Esa es, probablemente, la mayor enseñanza que deja observar el trabajo de organizaciones como Jamestown Analytics. Su ventaja no parece estar en una métrica secreta ni en un algoritmo capaz de garantizar fichajes exitosos. La fortaleza está en construir un proceso consistente. En el fútbol nunca existirá un modelo que elimine completamente el error. Lo que sí puede existir es una metodología que aumente la probabilidad de acertar y reduzca la de equivocarse. Esa diferencia, sostenida durante varios mercados de pases, termina cambiando el futuro deportivo y económico de un club.
Y justamente ahí aparece una conversación que, a mi juicio, el fútbol todavía tiene pendiente. La inteligencia deportiva no incomoda porque reemplace al scout o al director deportivo. Incomoda porque obliga a justificar las decisiones. Cuando un club desarrolla procesos sólidos, ya no basta con decir que un jugador gusta, que un representante lo recomendó o que alguien lo conoce desde hace años. Cada incorporación debería responder a una necesidad concreta, a un perfil previamente definido y a una explicación futbolística coherente. Los procesos bien construidos fortalecen el trabajo de una dirección deportiva. También hacen mucho más difícil sostener decisiones que no resisten un análisis serio.

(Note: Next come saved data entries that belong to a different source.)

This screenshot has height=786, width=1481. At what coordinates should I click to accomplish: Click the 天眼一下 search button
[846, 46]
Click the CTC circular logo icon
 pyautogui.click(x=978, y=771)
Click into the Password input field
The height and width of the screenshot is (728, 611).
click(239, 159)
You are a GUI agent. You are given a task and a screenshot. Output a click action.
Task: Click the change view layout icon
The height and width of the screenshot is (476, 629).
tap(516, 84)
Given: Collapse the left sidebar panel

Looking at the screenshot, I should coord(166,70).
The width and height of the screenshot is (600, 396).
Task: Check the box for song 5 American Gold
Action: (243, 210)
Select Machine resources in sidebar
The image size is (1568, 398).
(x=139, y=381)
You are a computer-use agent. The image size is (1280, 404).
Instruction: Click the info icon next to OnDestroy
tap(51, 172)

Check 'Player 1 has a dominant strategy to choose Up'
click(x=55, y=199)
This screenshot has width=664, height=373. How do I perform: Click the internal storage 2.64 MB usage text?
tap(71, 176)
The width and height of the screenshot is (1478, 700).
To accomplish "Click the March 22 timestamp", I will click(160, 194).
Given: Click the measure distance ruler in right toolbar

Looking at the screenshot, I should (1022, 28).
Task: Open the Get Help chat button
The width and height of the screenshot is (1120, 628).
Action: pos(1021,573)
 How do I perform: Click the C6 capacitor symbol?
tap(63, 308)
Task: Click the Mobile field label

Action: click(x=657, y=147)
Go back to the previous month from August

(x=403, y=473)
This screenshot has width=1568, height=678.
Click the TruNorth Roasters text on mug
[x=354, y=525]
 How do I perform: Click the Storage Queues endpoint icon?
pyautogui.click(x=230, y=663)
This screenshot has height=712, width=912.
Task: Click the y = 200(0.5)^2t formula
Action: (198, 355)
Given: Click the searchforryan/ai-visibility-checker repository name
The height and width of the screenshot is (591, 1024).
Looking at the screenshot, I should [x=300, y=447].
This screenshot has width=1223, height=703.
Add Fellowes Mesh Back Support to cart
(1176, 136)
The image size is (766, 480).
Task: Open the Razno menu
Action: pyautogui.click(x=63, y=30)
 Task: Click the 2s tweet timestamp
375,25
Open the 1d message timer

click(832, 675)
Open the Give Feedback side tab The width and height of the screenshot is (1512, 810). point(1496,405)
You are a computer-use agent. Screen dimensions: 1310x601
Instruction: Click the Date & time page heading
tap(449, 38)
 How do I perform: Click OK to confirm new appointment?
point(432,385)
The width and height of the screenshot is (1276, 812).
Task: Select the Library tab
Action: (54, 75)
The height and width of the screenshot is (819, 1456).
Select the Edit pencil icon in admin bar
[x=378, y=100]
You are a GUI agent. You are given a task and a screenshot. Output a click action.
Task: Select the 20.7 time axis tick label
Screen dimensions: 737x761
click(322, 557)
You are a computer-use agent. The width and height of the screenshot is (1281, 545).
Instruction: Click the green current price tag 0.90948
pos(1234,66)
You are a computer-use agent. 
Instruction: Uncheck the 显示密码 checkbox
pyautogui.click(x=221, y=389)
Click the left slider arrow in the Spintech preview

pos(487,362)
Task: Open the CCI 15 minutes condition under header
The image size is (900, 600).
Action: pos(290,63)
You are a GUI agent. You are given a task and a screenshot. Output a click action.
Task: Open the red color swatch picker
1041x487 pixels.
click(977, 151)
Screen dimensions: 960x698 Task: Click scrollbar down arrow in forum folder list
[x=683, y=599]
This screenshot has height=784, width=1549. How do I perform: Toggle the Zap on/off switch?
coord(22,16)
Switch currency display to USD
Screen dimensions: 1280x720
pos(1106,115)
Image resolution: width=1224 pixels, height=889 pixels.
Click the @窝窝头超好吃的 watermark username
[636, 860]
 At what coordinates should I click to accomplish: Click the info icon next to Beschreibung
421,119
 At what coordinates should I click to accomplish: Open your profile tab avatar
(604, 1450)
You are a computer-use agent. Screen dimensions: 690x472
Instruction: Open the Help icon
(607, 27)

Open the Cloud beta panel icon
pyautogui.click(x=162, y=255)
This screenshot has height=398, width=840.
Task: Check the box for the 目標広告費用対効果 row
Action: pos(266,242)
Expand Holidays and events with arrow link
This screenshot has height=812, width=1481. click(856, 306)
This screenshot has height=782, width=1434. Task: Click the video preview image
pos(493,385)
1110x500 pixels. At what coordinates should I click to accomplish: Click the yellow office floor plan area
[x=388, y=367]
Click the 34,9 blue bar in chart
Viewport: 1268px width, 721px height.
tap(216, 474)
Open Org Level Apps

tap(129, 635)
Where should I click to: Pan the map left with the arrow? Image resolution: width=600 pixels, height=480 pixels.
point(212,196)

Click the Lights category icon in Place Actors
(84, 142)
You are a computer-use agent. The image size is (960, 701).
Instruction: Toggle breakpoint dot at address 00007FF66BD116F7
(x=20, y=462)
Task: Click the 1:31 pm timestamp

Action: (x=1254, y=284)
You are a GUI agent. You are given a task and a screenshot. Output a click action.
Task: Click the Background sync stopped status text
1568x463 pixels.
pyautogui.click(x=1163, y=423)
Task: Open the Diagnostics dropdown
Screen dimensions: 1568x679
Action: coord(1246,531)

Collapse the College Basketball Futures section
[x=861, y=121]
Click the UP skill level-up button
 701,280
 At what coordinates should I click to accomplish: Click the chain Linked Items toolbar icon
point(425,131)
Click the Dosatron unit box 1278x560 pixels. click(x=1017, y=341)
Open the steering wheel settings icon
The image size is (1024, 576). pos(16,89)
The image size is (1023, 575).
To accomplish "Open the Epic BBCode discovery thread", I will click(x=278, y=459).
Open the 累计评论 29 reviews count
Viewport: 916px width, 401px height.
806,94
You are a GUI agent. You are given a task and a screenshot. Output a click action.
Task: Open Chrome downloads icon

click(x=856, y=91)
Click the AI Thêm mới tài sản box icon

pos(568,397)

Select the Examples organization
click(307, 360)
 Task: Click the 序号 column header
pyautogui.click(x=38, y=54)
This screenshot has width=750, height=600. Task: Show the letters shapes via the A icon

Este será el punto de partida de una serie de columnas que quiero desarrollar durante las próximas semanas. Compartiré cómo construyo indicadores para evaluar futbolistas, cómo diseño modelos de evaluación para distintas posiciones, por qué un dashboard tiene muy poco valor si detrás no existe una metodología clara y mostraré parte del trabajo que desarrollé durante los últimos años en inteligencia deportiva y data analytics dentro del fútbol profesional. También quiero abrir un debate del que se habla muy poco: por qué algunos directores deportivos impulsan este tipo de estructuras y por qué otros prefieren mantenerlas lejos de la toma de decisiones cuando empiezan a cuestionar determinados fichajes, determinadas relaciones o formas tradicionales de trabajar.
Creo que la inteligencia deportiva no debe entenderse como una moda ni como una colección de métricas. Es una forma de pensar. Una manera de reducir la incertidumbre, de construir procesos más sólidos y de tomar mejores decisiones. Ese será el hilo conductor de esta serie y también uno de los pilares del curso Claves Básicas para el Análisis de Datos en el Fútbol, donde el objetivo nunca ha sido enseñar estadísticas aisladas, sino explicar cómo se construye un proceso de inteligencia deportiva capaz de generar ventajas reales dentro de un club.